2. If I purchase a laptop from Amazon, meaning it can easily be traced to me, is there any way to change that? I was thinking of reformatting its SSD, and then installing Linux Mint.
3. I was attempting to create a TAILS 0.20 bootable USB by using a DVD, and then cloning to a USB. I managed to do both these steps, but when I tried to boot the live USB on a Windows 8 laptop (that's now currently Win7), it didn't detect the USB in the BIOS, and it said "Operation system not found" when I pressed "ESC" on the TrueCrypt screen. I then tried it on another laptop (3-4 year old one) and it worked perfectly.
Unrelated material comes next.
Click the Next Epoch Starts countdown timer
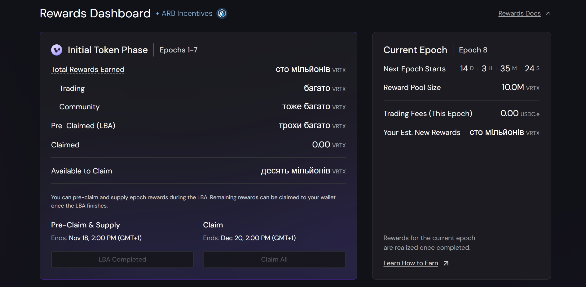The height and width of the screenshot is (287, 586). (x=500, y=69)
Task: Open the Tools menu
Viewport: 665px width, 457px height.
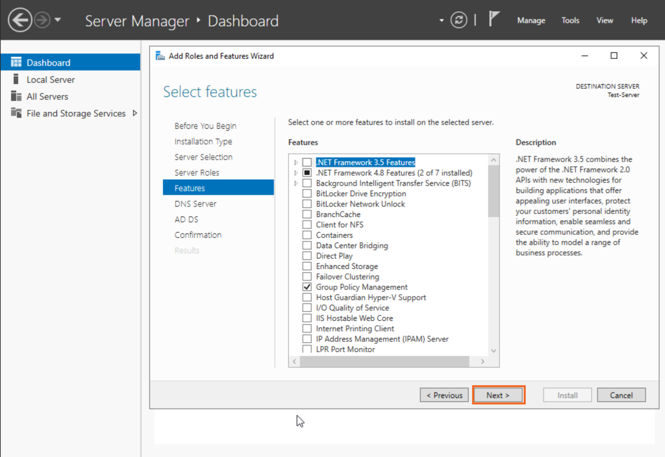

Does TAILS not work on Windows 8? I searched high and low for answers, but there's not much helpful information on this.
4. Can someone briefly explain what the "persistence" on TAILS is? Does it create an encrypted storage space on the USB? How do you put your desired files in this persistence space? What programs do you recommend putting the persistence folder (there were ~10 options when I got to this part such as Claws Mail, etc)?
5. Will the "autonuke" command on DBAN be sufficient to COMPLETELY overwrite all sectors on my SSD? I'll be selling this laptop, and I want to make sure there's no way for the data to be resurrected.
I'm looking forward to becoming an active member in the community, but I want to make I'm 99% secure before I plant my feet here. Thanks all!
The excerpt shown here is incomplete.